=== Records to use ===

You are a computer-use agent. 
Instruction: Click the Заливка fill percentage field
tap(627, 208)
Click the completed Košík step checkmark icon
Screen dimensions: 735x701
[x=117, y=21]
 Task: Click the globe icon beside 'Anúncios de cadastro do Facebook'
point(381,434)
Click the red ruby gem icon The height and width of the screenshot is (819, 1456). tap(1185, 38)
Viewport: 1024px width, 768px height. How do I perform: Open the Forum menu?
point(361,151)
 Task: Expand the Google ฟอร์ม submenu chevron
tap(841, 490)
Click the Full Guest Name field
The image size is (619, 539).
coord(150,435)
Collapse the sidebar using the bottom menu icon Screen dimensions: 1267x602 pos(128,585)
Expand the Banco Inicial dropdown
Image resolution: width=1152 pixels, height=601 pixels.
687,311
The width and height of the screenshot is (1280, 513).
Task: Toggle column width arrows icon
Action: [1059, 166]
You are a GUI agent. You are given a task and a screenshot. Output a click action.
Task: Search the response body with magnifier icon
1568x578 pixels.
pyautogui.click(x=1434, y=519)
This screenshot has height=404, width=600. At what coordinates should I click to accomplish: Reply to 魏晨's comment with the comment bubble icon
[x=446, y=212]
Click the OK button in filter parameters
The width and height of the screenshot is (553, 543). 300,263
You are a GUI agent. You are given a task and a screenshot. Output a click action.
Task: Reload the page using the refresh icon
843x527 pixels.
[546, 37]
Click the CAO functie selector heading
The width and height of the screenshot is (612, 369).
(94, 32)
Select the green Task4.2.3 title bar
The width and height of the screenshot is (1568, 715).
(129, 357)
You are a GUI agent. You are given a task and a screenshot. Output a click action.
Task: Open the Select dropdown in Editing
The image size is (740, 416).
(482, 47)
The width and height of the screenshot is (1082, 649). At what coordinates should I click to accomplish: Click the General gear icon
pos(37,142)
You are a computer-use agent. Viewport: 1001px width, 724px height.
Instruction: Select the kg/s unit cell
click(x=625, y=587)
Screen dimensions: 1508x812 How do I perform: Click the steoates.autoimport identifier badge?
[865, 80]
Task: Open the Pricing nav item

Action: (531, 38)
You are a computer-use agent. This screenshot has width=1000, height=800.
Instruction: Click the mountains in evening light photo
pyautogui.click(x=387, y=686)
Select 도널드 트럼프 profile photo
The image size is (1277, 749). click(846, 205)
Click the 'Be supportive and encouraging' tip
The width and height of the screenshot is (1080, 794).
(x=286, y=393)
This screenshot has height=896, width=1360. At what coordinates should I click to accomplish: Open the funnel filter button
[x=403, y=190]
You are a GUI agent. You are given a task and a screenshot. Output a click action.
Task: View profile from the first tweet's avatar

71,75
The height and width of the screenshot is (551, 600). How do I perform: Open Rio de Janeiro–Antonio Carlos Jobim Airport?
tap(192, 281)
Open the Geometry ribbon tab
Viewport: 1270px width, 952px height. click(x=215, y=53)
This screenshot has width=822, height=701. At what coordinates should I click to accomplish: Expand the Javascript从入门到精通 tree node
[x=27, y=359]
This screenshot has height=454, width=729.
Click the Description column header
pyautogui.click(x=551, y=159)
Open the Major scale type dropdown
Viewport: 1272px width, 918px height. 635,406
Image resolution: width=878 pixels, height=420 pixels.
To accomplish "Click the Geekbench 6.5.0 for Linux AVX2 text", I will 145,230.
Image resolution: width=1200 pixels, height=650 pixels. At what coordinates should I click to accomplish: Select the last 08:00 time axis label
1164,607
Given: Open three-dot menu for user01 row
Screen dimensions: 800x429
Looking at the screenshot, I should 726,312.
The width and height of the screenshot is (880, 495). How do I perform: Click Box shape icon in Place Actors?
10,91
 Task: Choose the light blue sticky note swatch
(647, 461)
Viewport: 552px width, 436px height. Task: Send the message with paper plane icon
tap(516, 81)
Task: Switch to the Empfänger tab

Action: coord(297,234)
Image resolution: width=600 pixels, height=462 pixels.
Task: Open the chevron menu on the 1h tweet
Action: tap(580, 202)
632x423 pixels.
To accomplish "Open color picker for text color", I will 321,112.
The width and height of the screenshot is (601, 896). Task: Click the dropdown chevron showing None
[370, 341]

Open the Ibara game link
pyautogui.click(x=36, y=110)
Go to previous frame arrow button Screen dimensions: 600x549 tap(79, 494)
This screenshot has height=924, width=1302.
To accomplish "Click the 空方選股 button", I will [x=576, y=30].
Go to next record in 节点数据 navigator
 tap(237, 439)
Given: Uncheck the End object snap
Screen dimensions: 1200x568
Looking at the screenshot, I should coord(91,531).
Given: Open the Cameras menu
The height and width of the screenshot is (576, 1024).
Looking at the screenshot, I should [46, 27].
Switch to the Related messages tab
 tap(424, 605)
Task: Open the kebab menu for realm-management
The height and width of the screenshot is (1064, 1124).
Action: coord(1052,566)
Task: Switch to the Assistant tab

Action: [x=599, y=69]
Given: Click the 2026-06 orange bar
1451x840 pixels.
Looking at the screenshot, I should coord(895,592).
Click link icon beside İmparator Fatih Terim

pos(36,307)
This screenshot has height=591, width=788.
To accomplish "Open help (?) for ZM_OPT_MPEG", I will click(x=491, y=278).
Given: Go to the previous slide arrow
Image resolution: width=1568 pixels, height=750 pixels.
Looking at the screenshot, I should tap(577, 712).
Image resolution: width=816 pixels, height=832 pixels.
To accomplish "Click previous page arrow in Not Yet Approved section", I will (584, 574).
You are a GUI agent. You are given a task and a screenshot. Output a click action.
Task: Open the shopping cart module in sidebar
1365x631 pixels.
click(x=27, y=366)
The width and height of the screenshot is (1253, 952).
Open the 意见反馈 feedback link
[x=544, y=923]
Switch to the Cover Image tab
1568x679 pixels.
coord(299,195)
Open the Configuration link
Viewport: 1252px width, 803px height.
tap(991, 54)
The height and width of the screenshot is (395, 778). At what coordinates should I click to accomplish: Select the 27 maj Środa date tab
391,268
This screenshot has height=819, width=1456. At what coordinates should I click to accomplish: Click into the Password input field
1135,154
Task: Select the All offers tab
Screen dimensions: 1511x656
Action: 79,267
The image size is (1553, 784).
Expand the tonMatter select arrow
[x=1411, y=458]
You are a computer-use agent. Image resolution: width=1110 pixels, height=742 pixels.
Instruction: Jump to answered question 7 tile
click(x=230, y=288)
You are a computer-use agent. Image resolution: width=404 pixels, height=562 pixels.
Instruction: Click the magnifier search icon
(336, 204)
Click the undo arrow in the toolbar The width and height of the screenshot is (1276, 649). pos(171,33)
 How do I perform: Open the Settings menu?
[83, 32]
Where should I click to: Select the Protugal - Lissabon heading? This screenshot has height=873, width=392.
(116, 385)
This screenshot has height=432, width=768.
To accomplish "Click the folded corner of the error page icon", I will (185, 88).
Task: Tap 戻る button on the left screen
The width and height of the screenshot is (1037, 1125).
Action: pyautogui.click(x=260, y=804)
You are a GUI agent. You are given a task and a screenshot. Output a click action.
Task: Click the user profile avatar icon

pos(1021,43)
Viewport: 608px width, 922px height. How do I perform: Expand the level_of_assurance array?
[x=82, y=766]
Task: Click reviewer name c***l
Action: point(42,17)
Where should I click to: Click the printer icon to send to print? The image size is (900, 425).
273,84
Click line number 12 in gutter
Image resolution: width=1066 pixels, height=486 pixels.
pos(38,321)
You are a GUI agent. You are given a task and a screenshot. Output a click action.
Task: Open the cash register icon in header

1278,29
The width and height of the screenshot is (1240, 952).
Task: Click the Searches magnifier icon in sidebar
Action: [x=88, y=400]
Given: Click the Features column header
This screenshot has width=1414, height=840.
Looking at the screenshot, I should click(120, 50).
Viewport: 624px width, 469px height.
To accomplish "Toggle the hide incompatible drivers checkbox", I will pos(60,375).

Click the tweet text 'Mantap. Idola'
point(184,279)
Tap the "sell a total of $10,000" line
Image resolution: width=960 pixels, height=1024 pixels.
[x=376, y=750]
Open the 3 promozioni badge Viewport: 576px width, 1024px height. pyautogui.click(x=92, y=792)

===

• _About this exercise_: Would you please copy exactly the part of the entries above that begins at the line containing "The width and height of the screenshot is (601, 896)." and ends at the line containing "Given: Go to the previous slide arrow", both lines included?

• _Response to the exercise_:
The width and height of the screenshot is (601, 896). Task: Click the dropdown chevron showing None
[370, 341]

Open the Ibara game link
pyautogui.click(x=36, y=110)
Go to previous frame arrow button Screen dimensions: 600x549 tap(79, 494)
This screenshot has height=924, width=1302.
To accomplish "Click the 空方選股 button", I will [x=576, y=30].
Go to next record in 节点数据 navigator
 tap(237, 439)
Given: Uncheck the End object snap
Screen dimensions: 1200x568
Looking at the screenshot, I should coord(91,531).
Given: Open the Cameras menu
The height and width of the screenshot is (576, 1024).
Looking at the screenshot, I should [46, 27].
Switch to the Related messages tab
 tap(424, 605)
Task: Open the kebab menu for realm-management
The height and width of the screenshot is (1064, 1124).
Action: coord(1052,566)
Task: Switch to the Assistant tab

Action: [x=599, y=69]
Given: Click the 2026-06 orange bar
1451x840 pixels.
Looking at the screenshot, I should coord(895,592).
Click link icon beside İmparator Fatih Terim

pos(36,307)
This screenshot has height=591, width=788.
To accomplish "Open help (?) for ZM_OPT_MPEG", I will click(x=491, y=278).
Given: Go to the previous slide arrow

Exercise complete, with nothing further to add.